Dans Une part d’ombre, Samuel Tilman nous emmène dans un thriller psychologique aux méandres opaques, pour les protagonistes comme pour nous spectateurs. Le pari est réussi. Auteur, réalisateur et producteur, lauréat d’un Magritte en 2011 pour son court-métrage Nuit Blanche, Samuel Tilman a aussi réalisé l’excellentissime série documentaire Kongo. On attendait donc son premier long-métrage de fiction, qui forcément avec un tel passif porte une signature d’auteur très particulière et n’est pas pour nous déplaire.
David, jeune père de famille comblé, bien sous tous rapports, passe le week-end dans les Vosges avec sa bande de potes. A son retour il est interrogé par la police au sujet d’un meurtre. Mais les fils du récit vont peu à peu dévoiler que cette vie irréprochable ne l’est peut être pas tant que ça, jusqu’à distiller le doute chez sa compagne et dans ses amitiés qui vont dangereusement vaciller. Le doute s’immisce peu à peu autour de David et le submergerait si son ami Noël (Baptiste Lalieu, Saule) et Marco (Christophe Paou) son avocat ne le soutenaient coûte que coûte.
La déliquescence de la situation de David du début du film à la fin est finement mise en scène et analysée. Il fallait bien Fabrizio Rongione pour incarner David, ce type normal, qui ne fait pas de vagues et qui va être montré aux prises avec une vérité qu’il est seul à connaitre. Natacha Régnier, sa femme est très juste dans les regards qu’elle lui porte. On comprend parfaitement qu’elle perd pied dans sa confiance envers l’homme qu’elle aime, elle ne le reconnait plus.
Outre un scénario bien écrit qui ballade le spectateur à son insu, les partis pris de réalisation sont affirmés.
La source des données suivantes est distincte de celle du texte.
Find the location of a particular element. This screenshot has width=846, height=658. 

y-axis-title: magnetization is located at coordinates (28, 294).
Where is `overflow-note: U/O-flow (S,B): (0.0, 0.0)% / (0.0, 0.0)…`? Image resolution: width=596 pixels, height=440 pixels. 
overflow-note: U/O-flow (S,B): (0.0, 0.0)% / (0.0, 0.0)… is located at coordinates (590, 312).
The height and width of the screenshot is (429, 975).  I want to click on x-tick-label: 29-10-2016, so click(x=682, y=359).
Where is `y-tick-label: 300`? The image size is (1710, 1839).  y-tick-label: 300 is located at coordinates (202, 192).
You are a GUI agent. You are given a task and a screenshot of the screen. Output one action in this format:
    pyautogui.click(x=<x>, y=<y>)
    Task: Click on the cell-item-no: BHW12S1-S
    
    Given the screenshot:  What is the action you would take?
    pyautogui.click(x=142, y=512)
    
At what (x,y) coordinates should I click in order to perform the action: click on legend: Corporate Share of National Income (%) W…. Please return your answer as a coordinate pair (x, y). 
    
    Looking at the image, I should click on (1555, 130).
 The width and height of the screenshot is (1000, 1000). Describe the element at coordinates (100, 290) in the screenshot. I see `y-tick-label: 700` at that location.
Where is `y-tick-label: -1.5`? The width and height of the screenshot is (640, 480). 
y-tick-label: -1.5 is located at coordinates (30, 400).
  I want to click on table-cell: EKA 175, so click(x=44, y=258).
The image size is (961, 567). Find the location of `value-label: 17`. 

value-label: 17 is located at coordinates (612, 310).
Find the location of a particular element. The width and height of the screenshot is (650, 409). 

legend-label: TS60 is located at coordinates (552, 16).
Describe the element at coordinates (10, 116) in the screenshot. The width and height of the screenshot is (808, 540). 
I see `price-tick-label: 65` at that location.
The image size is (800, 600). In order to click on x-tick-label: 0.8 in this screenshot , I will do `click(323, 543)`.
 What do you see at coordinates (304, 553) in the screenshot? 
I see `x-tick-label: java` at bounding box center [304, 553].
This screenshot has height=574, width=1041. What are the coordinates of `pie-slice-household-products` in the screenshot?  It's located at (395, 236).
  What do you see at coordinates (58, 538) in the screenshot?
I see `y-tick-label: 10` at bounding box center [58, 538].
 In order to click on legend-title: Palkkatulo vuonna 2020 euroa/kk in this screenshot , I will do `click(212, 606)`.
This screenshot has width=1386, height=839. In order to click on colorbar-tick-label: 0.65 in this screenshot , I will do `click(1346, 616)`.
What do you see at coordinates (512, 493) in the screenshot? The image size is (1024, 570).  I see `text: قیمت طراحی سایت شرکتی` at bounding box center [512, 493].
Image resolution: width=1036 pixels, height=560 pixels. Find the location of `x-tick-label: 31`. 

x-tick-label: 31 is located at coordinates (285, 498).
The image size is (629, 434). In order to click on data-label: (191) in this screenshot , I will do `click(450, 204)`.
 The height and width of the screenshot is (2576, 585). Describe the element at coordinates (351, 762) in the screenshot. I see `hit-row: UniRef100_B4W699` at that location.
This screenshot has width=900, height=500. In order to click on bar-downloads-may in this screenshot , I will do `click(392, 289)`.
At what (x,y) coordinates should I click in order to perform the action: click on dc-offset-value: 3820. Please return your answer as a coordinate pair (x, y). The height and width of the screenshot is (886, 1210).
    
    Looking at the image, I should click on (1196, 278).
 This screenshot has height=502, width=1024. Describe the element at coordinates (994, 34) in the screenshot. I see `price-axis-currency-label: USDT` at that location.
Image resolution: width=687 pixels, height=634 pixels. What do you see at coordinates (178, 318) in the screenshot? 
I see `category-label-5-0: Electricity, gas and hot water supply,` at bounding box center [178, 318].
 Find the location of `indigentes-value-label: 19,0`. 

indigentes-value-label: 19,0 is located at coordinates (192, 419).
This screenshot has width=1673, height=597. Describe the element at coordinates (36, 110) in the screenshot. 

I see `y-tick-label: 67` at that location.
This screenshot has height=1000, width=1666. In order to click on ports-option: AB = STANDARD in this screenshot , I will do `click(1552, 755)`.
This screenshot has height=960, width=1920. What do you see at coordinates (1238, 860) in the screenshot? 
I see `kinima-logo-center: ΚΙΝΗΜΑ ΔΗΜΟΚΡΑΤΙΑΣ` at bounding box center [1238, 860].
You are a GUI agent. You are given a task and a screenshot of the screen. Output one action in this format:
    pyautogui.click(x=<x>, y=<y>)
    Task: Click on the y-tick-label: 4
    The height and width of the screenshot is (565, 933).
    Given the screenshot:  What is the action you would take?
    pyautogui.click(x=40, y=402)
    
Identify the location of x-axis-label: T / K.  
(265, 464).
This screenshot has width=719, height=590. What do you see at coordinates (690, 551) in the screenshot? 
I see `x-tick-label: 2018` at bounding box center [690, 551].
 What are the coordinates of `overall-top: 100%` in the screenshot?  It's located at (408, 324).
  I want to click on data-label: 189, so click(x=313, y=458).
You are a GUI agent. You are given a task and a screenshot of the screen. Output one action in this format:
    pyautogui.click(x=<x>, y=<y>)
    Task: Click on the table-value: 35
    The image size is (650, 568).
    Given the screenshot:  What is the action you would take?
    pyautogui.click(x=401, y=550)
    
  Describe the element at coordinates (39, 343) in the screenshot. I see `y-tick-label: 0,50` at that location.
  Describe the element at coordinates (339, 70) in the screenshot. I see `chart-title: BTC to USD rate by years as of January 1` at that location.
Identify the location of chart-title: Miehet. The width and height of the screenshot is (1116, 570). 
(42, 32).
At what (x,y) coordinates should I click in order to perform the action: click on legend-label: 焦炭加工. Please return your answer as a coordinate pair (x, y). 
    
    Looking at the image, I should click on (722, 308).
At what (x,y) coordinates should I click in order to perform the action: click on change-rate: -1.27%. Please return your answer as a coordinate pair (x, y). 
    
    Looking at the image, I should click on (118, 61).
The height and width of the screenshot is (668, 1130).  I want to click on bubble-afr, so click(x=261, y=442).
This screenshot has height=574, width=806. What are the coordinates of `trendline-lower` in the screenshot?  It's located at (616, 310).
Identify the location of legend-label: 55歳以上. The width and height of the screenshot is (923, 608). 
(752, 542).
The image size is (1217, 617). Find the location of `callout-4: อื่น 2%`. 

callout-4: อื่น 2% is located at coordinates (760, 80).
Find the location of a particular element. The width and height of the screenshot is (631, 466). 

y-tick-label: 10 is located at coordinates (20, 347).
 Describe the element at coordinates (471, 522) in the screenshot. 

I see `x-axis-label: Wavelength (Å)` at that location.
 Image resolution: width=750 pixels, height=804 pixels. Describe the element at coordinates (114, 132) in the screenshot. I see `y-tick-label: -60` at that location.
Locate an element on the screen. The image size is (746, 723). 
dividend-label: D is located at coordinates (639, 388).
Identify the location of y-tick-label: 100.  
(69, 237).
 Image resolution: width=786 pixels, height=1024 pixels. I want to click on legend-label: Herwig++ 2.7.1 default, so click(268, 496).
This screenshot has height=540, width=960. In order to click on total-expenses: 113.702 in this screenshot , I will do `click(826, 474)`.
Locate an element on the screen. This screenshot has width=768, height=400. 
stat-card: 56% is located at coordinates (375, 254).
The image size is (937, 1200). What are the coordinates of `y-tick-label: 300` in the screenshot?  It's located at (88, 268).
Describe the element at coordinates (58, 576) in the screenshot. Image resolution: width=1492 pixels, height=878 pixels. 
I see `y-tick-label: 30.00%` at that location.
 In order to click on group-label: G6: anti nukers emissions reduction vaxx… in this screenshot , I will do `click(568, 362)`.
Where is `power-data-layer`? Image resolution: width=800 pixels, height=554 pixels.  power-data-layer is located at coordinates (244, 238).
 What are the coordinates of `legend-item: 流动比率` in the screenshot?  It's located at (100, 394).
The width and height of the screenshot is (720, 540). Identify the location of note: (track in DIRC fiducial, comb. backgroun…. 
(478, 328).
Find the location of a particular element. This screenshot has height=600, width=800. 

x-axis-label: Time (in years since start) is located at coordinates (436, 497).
Lors des interrogatoires par exemple on ne verra pas la police et la caméra restera souvent centrée sur le personnage interrogé. On se moque ici de l’image au profit du son de l’interrogatoire. On regrette un peu le manque de changement d’échelle de plan au début du film pour envisager le groupe d’amis, les personnages et surtout David étant trop souvent filmés en plan serré sans que l’on ne puisse voir le hors champ. Le montage parallèle est intéressant dans la reconstitution qu’il propose des événements. Un puzzle se constitue ainsi au fur et à mesure des discussions de David, nous offrant de ci de là quelques éléments pour nous laisser espérer dénouer l’énigme, mais il n’en sera rien.
Même si la bande de potes offre pour son anniversaire un livre à propos d’un serial killer à David, héros de la fête, pour montrer que rien ne changera jamais dans leur amitié, l’univers quotidien du protagoniste va se fissurer de manière effrayante, en propulsant les personnages dans un vrai drame du réel.